I am taking the opportunity of writing about this topic hoping to reach out to more fellow teachers and create awareness. My hope is that at some point our 403B plans make it to the news as a scandal; one of the biggest scams and rip offs to the people we claim to love and supposedly hold in high regard.
I will not go over what 403B plans are again, but if you are interested just read my previous post.
For a long time, districts have managed our 403B plans. However, and unfortunately, that is not the case anymore. Now many districts have passed the torch to the so called TPAs(Third party administrators). These are companies that make sure that districts are complying with all the rules and regulations demanded by IRS, since these are tax deferred accounts.
That doesn’t sound bad at all, right? Well, the problem is that many of these companies also act as a gate-keeper for sound investing firms. Let me explain.
Upfront, the TPA service provided to the district is not paid by the employee, at least not directly, but rather by the investing firms that offer mutual funds and index funds to the employees. I know, it is confusing, and confusion lends itself for shenanigans.
So, imagine a company such as Vanguard or Fidelity. They have been around for years and they offer great investing products at a very low cost. However, the TPA that works with your district might demand from Fidelity $30-$50 per employee that will have access to their service.
Fidelity, on the other hand may say, “well, we are not doing it because we have great products and we are not paying a gatekeeper to serve teachers or any other public employee.So, we are out!”
With that, you, as an employee, lose your access to great investing opportunities.
Then the TPA that works for your district may come up with the argument that under their umbrella(Gatekeeper’s umbrella) they have great and diverse options. Which is where the problem starts.
One of the first options you may see in your district’s list is AXA. One of the companies, or the one company with the highest fees out there. It works more like an insurance company than an investing one. They offer annuities, which is basically what our pensions are. Very limited growth and very, I mean outrageous, high fees. They promise guaranteed growth as well as capped earnings. That guarantee is where they make their money and it also makes you poor.

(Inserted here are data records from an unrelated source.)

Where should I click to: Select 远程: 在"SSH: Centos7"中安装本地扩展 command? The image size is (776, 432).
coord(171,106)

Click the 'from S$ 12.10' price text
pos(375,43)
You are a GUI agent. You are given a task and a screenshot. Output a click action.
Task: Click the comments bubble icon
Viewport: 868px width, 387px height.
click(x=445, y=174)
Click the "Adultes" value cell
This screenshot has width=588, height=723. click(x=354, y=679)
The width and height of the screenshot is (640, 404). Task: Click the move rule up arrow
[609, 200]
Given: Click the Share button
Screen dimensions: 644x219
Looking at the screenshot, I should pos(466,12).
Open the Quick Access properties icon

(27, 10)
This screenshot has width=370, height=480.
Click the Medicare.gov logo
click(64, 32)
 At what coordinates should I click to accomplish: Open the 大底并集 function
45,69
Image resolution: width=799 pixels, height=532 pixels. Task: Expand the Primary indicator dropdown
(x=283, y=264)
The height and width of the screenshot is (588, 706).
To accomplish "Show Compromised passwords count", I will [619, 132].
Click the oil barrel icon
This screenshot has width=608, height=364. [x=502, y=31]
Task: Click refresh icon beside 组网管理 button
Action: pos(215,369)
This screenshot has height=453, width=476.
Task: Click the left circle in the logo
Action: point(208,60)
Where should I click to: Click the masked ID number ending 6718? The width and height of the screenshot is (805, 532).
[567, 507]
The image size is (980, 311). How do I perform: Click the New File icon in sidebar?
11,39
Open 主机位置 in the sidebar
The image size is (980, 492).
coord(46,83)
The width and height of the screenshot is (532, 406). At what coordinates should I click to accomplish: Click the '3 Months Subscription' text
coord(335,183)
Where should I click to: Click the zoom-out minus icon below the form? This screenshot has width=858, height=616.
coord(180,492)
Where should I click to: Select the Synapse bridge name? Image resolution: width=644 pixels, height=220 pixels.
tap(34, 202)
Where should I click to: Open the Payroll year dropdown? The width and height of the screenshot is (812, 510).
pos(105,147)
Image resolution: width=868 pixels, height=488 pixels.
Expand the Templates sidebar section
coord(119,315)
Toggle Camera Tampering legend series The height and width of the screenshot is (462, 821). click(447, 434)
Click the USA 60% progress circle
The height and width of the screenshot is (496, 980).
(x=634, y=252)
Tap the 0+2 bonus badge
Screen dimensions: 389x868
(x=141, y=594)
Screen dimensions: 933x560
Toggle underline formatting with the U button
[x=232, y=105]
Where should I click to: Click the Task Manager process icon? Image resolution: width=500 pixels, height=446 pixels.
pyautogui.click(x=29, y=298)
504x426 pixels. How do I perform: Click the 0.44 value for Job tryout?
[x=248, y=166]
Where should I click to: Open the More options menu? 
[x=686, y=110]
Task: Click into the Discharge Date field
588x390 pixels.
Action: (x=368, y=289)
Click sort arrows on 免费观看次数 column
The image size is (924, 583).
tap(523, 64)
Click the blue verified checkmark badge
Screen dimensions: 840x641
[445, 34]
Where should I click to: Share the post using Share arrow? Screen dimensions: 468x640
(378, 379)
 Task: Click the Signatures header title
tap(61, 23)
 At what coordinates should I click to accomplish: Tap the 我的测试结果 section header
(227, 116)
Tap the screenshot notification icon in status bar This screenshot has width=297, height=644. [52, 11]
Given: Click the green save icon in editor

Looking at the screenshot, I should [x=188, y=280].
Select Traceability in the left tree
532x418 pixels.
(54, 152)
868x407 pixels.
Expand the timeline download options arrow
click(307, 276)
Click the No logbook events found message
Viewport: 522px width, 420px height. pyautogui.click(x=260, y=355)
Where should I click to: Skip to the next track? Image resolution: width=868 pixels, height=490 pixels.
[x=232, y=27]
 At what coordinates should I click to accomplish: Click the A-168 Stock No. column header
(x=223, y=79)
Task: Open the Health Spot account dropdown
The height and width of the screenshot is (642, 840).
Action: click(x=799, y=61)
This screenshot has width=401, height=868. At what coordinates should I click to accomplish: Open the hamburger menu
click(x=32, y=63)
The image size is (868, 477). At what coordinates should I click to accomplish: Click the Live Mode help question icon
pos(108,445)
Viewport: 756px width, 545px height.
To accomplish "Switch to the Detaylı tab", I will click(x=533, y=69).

There are people paying 5-6% in fees. Historically the market has had a return of almost 7% since inception, which would leave you with a minimal yearly growth. Taking in consideration that yearly inflation is around the 3% mark, draw your own conclusions. I will spare you the pain and I won’t mention anything about when the market doesn’t grow at all.
In other words, they are ripping us off.
Since I don’t want to get sued, here is my disclaimer:
I am not a professional and I have no idea what I am talking about. I am simply exercising my freedom of speech. If you need help with your finances, talk to a certified professional who promises to have a fiduciary responsibility to act in your best interest and behalf.